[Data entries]
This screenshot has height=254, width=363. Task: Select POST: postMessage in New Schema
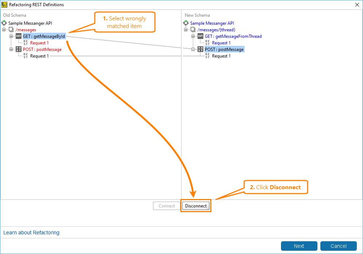(224, 49)
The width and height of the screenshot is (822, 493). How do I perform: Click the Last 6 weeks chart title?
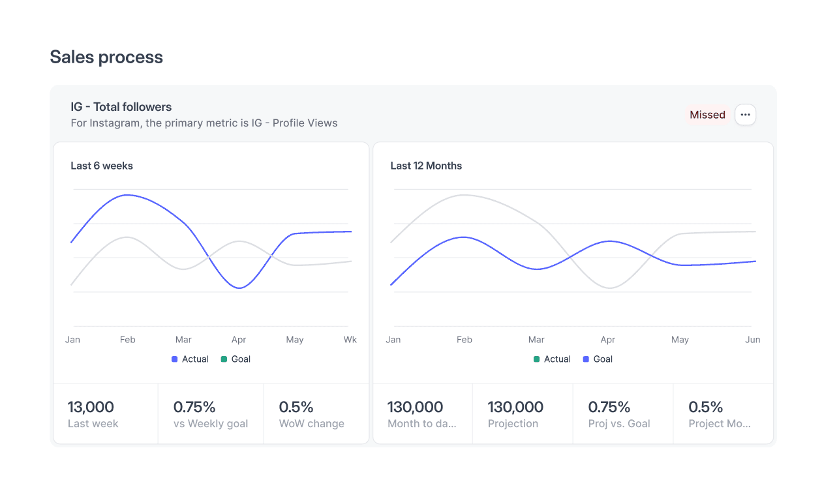point(102,166)
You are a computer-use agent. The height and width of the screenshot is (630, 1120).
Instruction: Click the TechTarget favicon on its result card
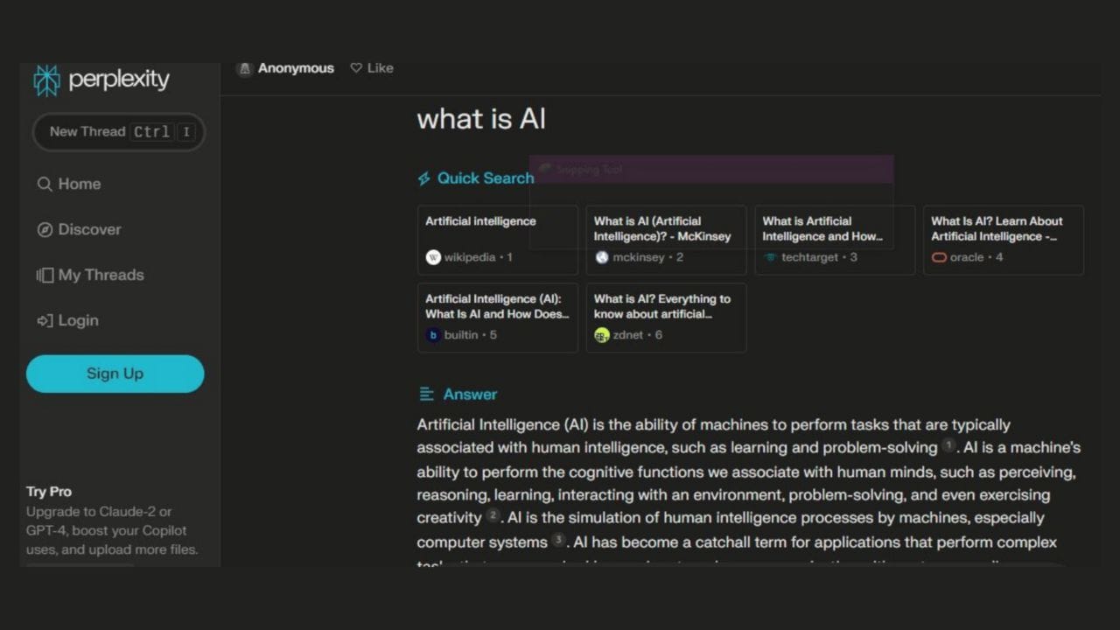point(770,257)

Exercise aim: Exactly as they stand, set down all of the entries above, minus every picture.

Written reply:
This screenshot has height=254, width=363. Task: Select POST: postMessage in New Schema
(224, 49)
The width and height of the screenshot is (822, 493). How do I perform: Click the Last 6 weeks chart title?
point(102,166)
You are a computer-use agent. The height and width of the screenshot is (630, 1120).
Instruction: Click the TechTarget favicon on its result card
point(770,257)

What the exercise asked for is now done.